You are not describing a technical problem.
Any API complexity can be hidden from users with userspace
libraries. You can use the inotify-tools lib if you prefer.

I assure you that the added complexity to the API was not
done to make your life harder.
inotify API has several design flaws and fanotify API extensions
were designed to address those flaws.

> > But if you want to monitor multiple filesystems
>
> I can monitor multiple filesystems with inotify.
>
> > or if you have priviledged process that can open by handle
>
> Getting an already-opened file descriptor, or just the file_handle, is
> certainly an interesting fanotify feature.

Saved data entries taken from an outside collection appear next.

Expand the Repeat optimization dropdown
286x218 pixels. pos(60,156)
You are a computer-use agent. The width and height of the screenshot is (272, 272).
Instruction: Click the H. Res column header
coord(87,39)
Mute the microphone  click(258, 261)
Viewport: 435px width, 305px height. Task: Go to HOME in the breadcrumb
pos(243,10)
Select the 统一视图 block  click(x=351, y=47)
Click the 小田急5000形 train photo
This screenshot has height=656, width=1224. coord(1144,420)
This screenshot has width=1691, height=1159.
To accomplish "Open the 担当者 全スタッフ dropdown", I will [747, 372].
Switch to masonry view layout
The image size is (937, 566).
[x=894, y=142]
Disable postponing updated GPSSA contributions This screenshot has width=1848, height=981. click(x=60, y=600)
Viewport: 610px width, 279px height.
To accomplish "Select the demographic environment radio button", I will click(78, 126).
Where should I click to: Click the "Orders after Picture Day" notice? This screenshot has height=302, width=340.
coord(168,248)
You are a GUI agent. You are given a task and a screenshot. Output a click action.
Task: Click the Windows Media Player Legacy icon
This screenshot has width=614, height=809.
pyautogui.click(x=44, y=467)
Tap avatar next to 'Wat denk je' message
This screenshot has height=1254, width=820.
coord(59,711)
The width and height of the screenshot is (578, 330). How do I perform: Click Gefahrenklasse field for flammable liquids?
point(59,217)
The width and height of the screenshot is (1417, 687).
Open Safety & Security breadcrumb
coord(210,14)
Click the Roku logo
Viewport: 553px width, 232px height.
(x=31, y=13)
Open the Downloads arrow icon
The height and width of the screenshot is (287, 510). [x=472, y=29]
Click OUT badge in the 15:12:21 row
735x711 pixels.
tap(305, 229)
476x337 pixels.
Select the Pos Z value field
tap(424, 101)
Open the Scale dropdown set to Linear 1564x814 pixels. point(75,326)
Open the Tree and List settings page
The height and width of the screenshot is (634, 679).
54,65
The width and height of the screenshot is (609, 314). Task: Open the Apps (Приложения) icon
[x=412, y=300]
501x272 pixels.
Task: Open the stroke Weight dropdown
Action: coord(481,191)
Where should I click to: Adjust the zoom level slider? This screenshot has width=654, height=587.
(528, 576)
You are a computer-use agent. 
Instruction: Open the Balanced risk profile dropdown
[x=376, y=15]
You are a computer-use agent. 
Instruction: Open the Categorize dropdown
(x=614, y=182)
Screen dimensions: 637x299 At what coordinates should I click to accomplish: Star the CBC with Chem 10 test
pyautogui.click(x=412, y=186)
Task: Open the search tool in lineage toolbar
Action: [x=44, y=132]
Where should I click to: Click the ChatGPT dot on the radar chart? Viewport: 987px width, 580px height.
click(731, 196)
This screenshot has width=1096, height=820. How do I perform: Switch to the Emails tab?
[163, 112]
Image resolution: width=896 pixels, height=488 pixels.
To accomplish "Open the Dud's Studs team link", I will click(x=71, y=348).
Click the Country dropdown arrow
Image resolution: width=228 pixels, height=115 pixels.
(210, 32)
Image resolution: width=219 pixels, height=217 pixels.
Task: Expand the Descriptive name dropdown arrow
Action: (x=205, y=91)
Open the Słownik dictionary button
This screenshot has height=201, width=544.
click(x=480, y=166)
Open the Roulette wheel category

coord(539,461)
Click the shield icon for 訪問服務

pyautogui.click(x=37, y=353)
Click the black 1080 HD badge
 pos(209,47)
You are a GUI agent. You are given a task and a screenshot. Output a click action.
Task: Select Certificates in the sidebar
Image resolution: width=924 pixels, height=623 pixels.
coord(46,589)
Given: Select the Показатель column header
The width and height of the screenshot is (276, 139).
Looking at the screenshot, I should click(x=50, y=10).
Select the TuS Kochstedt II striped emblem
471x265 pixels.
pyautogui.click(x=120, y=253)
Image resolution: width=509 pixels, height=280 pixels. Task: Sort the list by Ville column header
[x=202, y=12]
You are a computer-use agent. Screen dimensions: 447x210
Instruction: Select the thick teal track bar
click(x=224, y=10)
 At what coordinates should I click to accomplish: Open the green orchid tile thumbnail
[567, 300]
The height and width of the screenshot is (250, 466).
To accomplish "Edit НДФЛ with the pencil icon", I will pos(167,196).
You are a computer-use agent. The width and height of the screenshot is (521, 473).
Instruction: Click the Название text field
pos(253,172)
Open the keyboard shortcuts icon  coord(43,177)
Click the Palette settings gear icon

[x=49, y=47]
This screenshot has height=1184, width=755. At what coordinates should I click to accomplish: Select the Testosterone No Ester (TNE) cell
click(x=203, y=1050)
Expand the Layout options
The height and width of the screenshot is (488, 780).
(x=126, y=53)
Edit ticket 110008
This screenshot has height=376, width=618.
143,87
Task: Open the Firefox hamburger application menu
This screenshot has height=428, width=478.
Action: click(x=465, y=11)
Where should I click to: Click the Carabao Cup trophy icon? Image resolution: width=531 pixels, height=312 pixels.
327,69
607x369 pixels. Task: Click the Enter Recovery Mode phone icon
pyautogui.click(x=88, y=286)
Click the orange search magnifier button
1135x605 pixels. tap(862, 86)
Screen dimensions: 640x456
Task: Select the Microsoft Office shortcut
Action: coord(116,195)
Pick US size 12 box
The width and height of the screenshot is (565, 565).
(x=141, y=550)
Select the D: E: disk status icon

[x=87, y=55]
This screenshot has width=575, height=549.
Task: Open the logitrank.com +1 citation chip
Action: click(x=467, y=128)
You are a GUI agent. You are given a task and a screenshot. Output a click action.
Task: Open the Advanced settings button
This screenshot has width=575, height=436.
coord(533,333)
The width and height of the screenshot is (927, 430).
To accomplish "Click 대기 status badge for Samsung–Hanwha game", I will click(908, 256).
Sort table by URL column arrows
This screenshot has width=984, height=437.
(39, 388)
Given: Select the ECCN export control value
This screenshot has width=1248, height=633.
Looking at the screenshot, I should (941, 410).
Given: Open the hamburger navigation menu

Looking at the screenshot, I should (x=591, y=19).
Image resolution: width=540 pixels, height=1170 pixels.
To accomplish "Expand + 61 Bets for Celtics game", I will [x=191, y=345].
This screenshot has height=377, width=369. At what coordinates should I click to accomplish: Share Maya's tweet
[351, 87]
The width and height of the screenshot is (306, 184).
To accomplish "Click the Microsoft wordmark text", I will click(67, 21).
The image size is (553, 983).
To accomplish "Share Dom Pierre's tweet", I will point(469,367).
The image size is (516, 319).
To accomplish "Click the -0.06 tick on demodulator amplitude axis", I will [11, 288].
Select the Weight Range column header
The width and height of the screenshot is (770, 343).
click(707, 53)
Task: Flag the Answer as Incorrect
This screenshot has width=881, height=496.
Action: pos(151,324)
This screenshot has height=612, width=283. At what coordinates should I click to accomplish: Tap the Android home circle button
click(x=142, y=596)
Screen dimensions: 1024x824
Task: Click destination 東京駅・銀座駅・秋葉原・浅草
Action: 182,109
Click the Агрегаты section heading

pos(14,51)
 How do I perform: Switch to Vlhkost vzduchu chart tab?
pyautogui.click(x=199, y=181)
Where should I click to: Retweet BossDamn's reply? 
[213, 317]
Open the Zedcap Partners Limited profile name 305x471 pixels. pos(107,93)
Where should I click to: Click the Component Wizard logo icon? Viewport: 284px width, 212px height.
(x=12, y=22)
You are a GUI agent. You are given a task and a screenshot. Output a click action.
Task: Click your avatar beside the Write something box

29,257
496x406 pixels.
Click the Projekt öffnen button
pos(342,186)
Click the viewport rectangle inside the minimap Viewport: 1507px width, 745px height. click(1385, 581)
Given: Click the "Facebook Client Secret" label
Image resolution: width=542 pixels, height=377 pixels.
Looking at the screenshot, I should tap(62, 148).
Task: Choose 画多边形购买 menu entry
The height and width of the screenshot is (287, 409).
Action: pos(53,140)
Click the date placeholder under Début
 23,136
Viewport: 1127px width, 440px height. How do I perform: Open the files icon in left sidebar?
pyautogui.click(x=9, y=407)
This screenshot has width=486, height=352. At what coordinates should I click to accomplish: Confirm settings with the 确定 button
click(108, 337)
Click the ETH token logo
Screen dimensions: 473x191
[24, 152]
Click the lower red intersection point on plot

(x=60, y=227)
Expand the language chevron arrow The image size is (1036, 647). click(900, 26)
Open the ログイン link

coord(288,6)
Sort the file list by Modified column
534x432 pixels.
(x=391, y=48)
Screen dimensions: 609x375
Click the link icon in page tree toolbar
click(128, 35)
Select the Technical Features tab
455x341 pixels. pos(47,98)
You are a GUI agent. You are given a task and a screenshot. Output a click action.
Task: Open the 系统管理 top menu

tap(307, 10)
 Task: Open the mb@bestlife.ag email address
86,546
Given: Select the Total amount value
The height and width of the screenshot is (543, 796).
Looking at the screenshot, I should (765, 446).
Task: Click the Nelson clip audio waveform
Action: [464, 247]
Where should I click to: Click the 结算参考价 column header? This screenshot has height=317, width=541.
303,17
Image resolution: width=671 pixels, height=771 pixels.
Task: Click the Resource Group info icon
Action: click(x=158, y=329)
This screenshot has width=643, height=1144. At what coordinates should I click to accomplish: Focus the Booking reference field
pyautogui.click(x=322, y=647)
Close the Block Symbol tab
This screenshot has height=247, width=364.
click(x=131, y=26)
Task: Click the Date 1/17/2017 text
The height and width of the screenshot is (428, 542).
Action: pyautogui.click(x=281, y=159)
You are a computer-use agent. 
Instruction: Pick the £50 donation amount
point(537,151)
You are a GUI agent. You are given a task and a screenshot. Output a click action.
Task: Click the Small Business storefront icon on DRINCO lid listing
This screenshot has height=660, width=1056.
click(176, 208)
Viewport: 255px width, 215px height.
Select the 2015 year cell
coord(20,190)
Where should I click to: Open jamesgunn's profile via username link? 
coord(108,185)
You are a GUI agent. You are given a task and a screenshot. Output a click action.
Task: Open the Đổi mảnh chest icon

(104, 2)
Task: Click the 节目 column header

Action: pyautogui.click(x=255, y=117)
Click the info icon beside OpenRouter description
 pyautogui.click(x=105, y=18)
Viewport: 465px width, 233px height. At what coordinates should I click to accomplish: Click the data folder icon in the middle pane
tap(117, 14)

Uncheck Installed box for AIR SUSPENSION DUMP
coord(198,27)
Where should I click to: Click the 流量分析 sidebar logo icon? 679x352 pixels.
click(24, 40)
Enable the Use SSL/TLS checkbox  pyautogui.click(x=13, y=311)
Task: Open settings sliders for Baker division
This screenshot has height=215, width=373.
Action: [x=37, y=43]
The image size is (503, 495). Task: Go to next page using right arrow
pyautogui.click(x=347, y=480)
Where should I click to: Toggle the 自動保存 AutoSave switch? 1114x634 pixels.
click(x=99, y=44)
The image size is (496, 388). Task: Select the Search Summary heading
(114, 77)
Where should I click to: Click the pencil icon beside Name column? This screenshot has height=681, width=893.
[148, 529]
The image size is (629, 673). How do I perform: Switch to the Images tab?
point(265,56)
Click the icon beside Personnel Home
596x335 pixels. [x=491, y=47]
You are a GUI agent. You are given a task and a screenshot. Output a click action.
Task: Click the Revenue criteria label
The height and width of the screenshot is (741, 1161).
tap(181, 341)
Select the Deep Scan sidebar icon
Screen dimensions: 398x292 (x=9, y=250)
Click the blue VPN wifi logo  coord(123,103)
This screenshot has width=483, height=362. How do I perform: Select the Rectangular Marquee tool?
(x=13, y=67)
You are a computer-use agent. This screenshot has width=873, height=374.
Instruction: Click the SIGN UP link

But that could have easily
> been added to inotify with a new "mask" flag for the
> inotify_add_watch() function.
>

"could have easily been added" is not a statement that I am willing
to accept.

You are saying that because you do not understand the complexity
involved and that is fine - you can ask.

The things that you are complaining about in the API are the exact
things that were needed to make the advanced features work.

Beyond that, it is a matter of API consolidation -
We prefer to maintain a single unified API that can cover all
the use cases over maintaining several overlapping APIs.

The complexity added to the API for simple use cases can
be mitigated with user libraries - it is not a good reason IMO
to keep maintaining an old limited API in parallel to a new
improved one.

Thanks,
Amir.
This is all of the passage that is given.